Every year in March, a day both dreaded and awaited makes its appearance: SAT Day. The SAT needs no introduction. A controversial test that has previously acted as a roadblock for many students applying to college. Even these days with the majority of schools going test-optional, it’s stressful to take a test that has a significant impact on your future. That’s why it’s totally bonkers that Walter Johnson tries to make kids attend school longer than necessary on SAT day.
The administration clearly knows that it’s ridiculous to make kids attend school longer than necessary on days they have important standardized tests. If they didn’t, then they wouldn’t allow kids to not attend classes the day of their AP exams. What makes the SAT any different? The only difference that might justify this divergence in the procedure I can fathom is that the SAT is on the same day for all students. The administration may feel that giving every student an early release day when they aren’t totally obligated to is unnecessary.
I would be totally, 100%, manning the starboard, on board with this if there was meaningful instruction going on on SAT day. However, there isn’t. What does happen is students sign up for “wellness activities”, blocks of time where teachers host various activities for students to participate in after their standardized test. The problem with wellness activities is that students simply don’t sign up for them. Students have found that if they don’t sign up for any wellness activities, then there won’t be any teacher there to take their attendance which means that they get to go home early.

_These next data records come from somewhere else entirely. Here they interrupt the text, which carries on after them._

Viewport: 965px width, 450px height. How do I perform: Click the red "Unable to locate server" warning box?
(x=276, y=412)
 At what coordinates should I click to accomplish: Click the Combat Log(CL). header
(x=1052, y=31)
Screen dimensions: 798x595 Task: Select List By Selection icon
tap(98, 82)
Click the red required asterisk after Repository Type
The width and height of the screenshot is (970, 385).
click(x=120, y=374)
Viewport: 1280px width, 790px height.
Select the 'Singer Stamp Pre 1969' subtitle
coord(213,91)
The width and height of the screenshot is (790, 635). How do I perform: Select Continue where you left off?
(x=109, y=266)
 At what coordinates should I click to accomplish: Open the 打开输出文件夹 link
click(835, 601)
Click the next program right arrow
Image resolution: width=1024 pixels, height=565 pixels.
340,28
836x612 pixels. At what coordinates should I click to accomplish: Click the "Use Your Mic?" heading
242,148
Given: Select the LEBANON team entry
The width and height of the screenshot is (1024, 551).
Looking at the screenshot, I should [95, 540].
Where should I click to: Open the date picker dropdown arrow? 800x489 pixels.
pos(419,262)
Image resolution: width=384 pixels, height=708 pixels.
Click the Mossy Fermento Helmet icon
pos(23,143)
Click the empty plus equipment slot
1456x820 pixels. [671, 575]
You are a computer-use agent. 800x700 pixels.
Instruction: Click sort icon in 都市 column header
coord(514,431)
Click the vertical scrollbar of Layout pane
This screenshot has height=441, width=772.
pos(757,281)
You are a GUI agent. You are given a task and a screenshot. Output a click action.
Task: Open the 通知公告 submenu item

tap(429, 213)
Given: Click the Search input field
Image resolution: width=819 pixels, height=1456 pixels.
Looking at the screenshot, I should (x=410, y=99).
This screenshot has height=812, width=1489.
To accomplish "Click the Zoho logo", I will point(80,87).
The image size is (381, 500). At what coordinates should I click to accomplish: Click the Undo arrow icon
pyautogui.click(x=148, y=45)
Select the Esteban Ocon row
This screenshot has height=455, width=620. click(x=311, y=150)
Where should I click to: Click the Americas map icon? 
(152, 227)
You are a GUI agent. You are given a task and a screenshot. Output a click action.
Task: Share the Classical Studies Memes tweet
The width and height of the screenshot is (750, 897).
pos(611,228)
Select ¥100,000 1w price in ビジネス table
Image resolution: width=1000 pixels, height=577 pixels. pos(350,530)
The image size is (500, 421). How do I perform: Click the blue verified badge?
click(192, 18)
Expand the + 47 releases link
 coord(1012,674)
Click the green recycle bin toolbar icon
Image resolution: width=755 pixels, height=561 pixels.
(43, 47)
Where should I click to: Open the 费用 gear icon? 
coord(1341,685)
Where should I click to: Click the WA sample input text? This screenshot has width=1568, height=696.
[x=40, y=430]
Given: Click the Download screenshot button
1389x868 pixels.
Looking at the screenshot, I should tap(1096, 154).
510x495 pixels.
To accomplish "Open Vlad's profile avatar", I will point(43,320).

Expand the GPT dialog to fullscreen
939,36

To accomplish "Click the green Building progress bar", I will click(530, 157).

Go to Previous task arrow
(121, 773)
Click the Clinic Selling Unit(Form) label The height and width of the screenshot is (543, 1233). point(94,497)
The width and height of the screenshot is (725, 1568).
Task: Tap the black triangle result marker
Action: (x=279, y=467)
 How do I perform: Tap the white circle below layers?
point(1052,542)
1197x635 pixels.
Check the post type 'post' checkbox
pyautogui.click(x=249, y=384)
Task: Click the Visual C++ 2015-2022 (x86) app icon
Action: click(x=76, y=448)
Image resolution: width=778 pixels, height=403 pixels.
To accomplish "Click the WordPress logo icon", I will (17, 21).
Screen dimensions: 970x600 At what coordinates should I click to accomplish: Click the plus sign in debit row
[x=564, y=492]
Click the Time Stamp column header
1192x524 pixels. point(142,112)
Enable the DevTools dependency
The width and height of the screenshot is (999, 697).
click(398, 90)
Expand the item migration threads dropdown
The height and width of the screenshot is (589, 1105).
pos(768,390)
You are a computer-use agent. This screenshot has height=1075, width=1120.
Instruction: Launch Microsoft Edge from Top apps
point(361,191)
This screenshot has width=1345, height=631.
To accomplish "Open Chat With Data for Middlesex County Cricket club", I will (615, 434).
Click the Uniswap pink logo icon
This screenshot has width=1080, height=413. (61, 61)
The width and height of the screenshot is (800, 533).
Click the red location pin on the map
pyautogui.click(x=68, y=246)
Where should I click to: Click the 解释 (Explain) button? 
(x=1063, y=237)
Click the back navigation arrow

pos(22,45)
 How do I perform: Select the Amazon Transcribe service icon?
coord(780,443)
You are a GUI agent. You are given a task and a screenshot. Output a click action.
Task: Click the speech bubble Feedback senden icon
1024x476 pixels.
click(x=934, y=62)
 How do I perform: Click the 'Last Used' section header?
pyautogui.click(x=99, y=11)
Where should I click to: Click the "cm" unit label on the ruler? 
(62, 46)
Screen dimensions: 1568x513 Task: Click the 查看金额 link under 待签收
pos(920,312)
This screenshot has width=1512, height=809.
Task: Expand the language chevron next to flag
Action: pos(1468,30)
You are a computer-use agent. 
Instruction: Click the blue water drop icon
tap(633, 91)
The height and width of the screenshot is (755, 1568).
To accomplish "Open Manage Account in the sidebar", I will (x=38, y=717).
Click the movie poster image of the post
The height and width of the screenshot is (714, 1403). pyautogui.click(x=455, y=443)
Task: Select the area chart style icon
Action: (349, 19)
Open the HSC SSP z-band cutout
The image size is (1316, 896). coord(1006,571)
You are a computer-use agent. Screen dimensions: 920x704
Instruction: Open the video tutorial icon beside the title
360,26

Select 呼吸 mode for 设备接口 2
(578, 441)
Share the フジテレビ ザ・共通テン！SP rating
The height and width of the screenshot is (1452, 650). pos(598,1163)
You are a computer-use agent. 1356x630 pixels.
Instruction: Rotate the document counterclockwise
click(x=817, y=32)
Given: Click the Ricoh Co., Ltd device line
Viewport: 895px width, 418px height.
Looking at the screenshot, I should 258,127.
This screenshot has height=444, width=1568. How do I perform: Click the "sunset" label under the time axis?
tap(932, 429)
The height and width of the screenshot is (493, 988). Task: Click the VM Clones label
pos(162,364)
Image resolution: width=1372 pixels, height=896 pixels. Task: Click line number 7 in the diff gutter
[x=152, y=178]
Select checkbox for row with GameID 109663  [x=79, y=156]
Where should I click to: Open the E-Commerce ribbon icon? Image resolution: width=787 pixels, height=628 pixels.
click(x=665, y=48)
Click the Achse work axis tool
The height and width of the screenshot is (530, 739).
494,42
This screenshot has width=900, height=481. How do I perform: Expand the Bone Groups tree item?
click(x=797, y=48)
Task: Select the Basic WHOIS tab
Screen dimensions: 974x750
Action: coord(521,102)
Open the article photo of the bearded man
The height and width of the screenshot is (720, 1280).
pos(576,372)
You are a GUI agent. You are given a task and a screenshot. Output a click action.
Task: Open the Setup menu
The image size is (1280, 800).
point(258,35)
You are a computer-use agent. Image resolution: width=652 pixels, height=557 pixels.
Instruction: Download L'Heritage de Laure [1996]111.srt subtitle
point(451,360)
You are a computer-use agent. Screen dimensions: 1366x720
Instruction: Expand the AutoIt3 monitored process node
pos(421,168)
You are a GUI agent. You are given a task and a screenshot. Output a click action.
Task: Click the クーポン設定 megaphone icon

Students leaving school when they have no reason to be there is only natural. Creating artificial reasons to stay after standardized testing is absurd and borderline disrespectful towards students’ time. This goes double for seniors who don’t even have testing on SAT day.
This creates a giant problem, as the school uses its resources to plan wellness activities that a majority of the student body doesn’t attend. The administration has tried to counteract this by making it “mandatory” for students to sign up for wellness activities but with no real way to reinforce it. This is the same sort of idealist policy philosophy that created the current student ID rules and why we have random bathroom closures.
The school wellness activities are actually a great example of a bigger problem at MCPS. There are too many big brains at the top who come up with these “beam of light from the heavens” ideas that are completely out of touch with the students and staff that are actually affected by the policies they make. That’s why there seems to always be a new mandatory homeroom slide show but never any new bus routes or portables.
To clarify, wellness activities are not an inherently bad idea and something similar to them should probably be put into place on SAT day for students who can’t access their homes during the day for whatever reason. That being said, the number of resources that are put into them and the lengths the administration goes to try and make them mandatory is absurd.